Work order:
For the data below, give the number of lines containing "toolbar" and nothing more.

Input for this task START

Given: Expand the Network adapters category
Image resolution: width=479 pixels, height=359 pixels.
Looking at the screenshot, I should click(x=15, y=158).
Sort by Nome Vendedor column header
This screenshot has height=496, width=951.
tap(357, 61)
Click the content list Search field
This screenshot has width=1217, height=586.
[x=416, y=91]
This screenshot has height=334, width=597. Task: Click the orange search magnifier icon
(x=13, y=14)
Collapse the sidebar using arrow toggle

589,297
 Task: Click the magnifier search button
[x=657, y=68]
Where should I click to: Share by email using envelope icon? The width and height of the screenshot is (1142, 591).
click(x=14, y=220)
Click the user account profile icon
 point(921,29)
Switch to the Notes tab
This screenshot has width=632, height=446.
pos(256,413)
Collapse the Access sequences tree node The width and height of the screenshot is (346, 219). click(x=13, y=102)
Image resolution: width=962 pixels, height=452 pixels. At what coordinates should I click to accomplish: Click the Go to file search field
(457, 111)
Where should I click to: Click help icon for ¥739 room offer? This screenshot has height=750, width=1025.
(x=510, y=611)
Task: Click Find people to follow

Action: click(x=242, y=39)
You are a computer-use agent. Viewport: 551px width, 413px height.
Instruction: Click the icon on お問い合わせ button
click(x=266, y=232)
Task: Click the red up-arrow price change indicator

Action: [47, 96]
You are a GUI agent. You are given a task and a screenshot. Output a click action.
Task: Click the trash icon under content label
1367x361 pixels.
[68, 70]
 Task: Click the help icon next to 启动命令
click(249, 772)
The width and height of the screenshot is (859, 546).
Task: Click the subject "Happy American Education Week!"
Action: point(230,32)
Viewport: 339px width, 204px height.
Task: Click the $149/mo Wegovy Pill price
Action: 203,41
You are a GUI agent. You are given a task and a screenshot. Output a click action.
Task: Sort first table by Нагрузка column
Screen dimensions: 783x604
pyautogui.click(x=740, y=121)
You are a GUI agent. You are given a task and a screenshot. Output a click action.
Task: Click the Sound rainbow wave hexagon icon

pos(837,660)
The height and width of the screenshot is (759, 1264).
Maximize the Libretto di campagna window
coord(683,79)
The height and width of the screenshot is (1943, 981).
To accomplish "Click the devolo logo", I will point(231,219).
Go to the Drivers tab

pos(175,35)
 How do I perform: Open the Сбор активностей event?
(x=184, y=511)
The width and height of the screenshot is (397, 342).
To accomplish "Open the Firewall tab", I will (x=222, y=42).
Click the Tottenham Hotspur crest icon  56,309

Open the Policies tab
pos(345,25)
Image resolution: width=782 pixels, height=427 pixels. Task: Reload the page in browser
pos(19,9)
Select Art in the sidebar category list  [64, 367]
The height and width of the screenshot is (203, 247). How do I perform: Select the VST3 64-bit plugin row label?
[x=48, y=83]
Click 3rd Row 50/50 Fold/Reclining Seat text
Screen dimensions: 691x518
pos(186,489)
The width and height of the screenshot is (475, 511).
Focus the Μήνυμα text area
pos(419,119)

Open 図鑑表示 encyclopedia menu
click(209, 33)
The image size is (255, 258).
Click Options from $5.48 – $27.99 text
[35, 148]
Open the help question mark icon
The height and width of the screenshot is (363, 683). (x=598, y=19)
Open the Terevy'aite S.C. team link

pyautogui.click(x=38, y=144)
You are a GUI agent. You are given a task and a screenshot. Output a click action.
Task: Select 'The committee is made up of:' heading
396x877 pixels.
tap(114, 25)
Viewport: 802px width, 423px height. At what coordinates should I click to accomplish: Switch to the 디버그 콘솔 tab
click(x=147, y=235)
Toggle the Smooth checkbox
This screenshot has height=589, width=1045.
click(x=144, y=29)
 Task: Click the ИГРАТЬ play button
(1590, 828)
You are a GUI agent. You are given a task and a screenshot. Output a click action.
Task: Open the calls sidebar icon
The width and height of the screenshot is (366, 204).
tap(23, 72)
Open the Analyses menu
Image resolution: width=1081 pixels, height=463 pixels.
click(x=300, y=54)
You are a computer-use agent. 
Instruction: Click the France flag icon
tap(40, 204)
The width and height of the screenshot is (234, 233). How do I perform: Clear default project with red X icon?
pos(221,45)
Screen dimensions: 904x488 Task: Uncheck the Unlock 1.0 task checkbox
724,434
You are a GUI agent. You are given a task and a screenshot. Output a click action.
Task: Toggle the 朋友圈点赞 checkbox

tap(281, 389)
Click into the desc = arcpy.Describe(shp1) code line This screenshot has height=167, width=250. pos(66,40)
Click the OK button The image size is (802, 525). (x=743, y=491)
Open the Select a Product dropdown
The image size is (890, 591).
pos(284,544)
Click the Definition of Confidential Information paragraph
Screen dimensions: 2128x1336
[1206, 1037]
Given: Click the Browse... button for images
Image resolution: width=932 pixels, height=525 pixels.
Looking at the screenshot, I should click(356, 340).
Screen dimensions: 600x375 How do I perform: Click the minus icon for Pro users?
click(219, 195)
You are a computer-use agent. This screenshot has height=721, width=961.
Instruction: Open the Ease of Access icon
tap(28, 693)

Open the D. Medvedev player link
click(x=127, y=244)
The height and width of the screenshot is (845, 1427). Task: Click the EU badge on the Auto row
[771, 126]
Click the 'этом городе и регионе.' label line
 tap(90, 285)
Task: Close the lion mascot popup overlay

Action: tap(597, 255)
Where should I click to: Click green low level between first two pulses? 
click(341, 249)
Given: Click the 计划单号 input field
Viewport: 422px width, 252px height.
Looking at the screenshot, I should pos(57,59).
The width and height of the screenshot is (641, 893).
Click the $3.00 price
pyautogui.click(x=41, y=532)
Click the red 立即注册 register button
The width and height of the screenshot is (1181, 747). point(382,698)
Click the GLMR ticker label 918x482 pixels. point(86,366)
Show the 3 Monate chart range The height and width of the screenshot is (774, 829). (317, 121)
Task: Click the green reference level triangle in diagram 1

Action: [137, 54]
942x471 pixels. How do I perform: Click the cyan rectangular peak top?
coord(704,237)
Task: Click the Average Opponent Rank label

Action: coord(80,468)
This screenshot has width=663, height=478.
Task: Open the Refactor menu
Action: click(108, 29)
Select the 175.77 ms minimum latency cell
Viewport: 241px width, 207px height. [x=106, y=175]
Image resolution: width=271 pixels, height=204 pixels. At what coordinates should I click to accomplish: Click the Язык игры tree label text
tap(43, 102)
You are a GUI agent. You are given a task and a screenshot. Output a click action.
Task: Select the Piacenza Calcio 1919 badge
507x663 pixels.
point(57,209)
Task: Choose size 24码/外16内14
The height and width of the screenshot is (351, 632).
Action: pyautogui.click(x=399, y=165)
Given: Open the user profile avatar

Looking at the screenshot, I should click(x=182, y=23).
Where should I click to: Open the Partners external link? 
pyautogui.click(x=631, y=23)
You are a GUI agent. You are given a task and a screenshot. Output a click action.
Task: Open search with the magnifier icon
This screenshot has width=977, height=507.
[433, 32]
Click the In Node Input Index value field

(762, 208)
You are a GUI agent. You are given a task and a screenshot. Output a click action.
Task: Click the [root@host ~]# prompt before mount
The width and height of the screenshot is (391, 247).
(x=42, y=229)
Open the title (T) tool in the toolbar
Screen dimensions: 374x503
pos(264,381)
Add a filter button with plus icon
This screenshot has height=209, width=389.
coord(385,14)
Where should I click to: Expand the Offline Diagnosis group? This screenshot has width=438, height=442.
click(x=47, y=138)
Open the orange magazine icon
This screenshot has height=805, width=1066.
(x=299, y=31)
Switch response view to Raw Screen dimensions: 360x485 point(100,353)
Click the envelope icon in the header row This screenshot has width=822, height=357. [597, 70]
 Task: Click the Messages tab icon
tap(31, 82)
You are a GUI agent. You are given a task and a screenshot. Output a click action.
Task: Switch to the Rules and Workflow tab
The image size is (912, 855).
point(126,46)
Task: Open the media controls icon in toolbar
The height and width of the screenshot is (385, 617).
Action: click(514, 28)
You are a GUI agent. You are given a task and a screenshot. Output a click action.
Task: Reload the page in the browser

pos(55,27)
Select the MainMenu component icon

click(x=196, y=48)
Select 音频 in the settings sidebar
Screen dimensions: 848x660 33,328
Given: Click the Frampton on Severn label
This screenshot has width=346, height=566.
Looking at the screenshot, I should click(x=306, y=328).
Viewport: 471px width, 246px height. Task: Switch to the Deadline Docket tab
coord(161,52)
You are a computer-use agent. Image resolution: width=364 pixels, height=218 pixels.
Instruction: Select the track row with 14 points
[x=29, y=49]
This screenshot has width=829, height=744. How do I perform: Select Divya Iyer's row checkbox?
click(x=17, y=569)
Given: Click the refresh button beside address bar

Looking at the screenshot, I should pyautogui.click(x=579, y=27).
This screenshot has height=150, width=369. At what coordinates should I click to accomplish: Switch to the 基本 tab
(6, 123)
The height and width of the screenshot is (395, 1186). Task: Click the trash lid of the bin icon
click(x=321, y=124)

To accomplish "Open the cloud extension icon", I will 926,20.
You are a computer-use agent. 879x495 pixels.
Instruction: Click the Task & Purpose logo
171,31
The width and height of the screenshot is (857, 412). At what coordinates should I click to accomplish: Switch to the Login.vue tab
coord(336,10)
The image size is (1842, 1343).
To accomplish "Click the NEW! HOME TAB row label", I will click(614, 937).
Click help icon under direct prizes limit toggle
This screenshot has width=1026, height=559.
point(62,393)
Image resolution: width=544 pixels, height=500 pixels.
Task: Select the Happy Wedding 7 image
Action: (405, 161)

Input for this task END

Task solution:
2